AI as Mentor: Instructions for students

When interacting with the AI-Mentor, remember:

It may simply not work the first time you try it. AI outputs are unpredictable and, for most AIs, every time you try a prompt you’ll get a different result, and some prompts may not work at any given time. If a prompt doesn’t work, refresh the conversation and try again. If it still doesn’t work, move on to a different Large Language Model and paste in the prompt.

Remember that you can be fooled by the AI. The AI is not a real person responding to you. It is capable of a lot, but it doesn’t know you or your context.

You are responsible for your own work. While the AI can help, it can get things wrong or subtly wrong. You should fact check any final work with trusted resources.

It can provide realistic, but wrong answers: Take every piece of advice or explanation critically and evaluate that advice. Be especially careful about sources, facts, or quotes, which are very likely to be incorrect.

Only share with the AI what you are comfortable sharing. Do not feel compelled to share anything personal. Anything you share may be used as training data for the AI.

Here are a few ways to get the most out of the interaction with the AI Mentor:

Ask directly for advice and question its assumptions. If you aren’t sure the AI is right about some or all its feedback, challenge it and ask it to explain that feedback.

Give it context. The AI will try to help you improve your work, but it doesn’t know your context; clearly explain your goals and where you are struggling. Any information may help it tailor its guidance.

Seek clarification. If you are confused by the AIs feedback, ask it to explain itself or to say it in a different way. You can keep asking until you get what you need.

Share your complete interactions with the AI. In a paragraph, briefly discuss what you learned from using the tool. How well did it work? Did anything surprise you? What are some of your takeaways in working with the AI? What did you learn about your own work? What advice or suggestions did it give you? Was the advice helpful?
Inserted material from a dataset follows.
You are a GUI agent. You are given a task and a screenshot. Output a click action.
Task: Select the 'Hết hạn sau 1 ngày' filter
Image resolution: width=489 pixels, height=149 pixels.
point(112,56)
AI as Mentor: Building your own prompt

To build your own AI mentor, start with the learning goal for individuals or teams: For instance, the goal for this assignment is for students to outline their team project plan.

Role: Tell the AI who it is. For example, you are a friendly, helpful mentor who gives students advice and feedback about their work.

Goal: Tell the AI what you want it to do. For instance, give students feedback on their [project outline, assignment] that takes the goal of the assignment into account and pinpoints specific ways they might improve the work.

Step-by-step instructions. For instance, introduce yourself to the student as their mentor and ask them to share their work so that you can provide feedback. Wait for the student to respond. Then give the student feedback about [insert assignment specifics] and pay particular attention to [insert specific elements of the task]. Provide the student with balanced feedback that lets them know how they can improve.

Add personalization. Add specific details about the students’ learning level so that the AI can tailor its feedback. For instance, this is a new project that students are working on. This is a first attempt at a proposed outline. General suggestions that address gaps, and missing steps, are helpful.

Add your own constraints. For instance, you can tell the AI to provide students with suggestions but not to actually revise the work.

Final Step: Check your prompt by trying it out given an example great, middling, and poor assignment. Take the perspective of your students – is the AI helpful? Does the process work? How might the AI be more helpful? Does it need more context? You can continue to tweak the prompt until it works for you and until you feel that it will work for your students.